(Your tasks):
a. Can you reproduce the forum post about leaving the Bujingodai Dojo word for word, from "## Bujingodai (Mar" up to and including "remained supreme sadley."?
b. Would you carry on the forum post about leaving the Bujingodai Dojo, picking up right after its last sentence?

(Reading passage):
__________

# A change for me



## Bujingodai (Mar 29, 2005)

Well after years of beating my head into the ground trying to legtiamize things or whatever, my teacher and I have parted ways. I relinquished my rank and title. Something I have had problems with for a while. I have tried my best to obtain the training and provide the best for who trained with me. In the end, in my own group politics remained supreme sadley. 
However people have taken me opinion wise I have tried to remain un boastful, nonclaiming etc etc. As of right now, I am taking a break and seeing where things end up. Too bad that in the end the effort didn't reap the results desired.
I will still be attending the summit, not as a teacher just as an active participant. My teacher has also backed out of the summit.
As of now I am no longer a member of the Bujingodai Dojo. Any active share I had in it I have given back and it is up to those who were below me to continue if they wish. I can no longer keep myself in this track.

__________

(Material):

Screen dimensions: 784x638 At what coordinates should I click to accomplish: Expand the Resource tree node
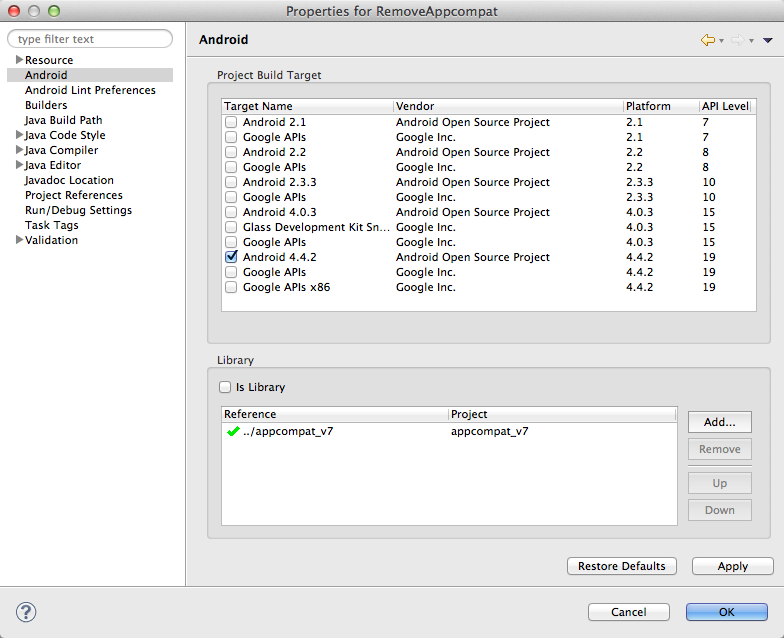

__________

(The answers):
a.
## Bujingodai (Mar 29, 2005)

Well after years of beating my head into the ground trying to legtiamize things or whatever, my teacher and I have parted ways. I relinquished my rank and title. Something I have had problems with for a while. I have tried my best to obtain the training and provide the best for who trained with me. In the end, in my own group politics remained supreme sadley.

b.
I still believe in all those whom I have trained with. This is not to discredit any of them in anyway.
I think I'd like to work on my own skill personally, something I have had in question for a long long time.

OK well, thats all I had to say.


----------



## Feisty Mouse (Mar 29, 2005)

Hi Dave

I'm sorry that things have not worked out in your training/studies.  It sounds like you are trying to do the best thing, and move on, hopefully into an environment that's better for you.  Good luck, I hope you continue to pursue your training in a beneficial way.


----------



## saru1968 (Mar 29, 2005)

Hi Dave



I did the same thing last year and it was scary for about six months but it will sort itself out. good luck



Gary


----------



## arnisador (Mar 29, 2005)

Good luck going your own way! It's too bad but it's an opportunity of sorts, I suppose.


----------



## Don Roley (Mar 30, 2005)

Sometimes it is good to not have all the responsibility and be free to make mistakes and learn from them. Now is the time you should be looking at your life, making choices and then trying to reach goals you know you can't make. When you fall, dust yourself off and figure out how you slipped up and then rectify the situation for the next climb. When you have students following you, you can't stray too much for fear of harming them with your speculation- that is IF you are an honorable man like yourself.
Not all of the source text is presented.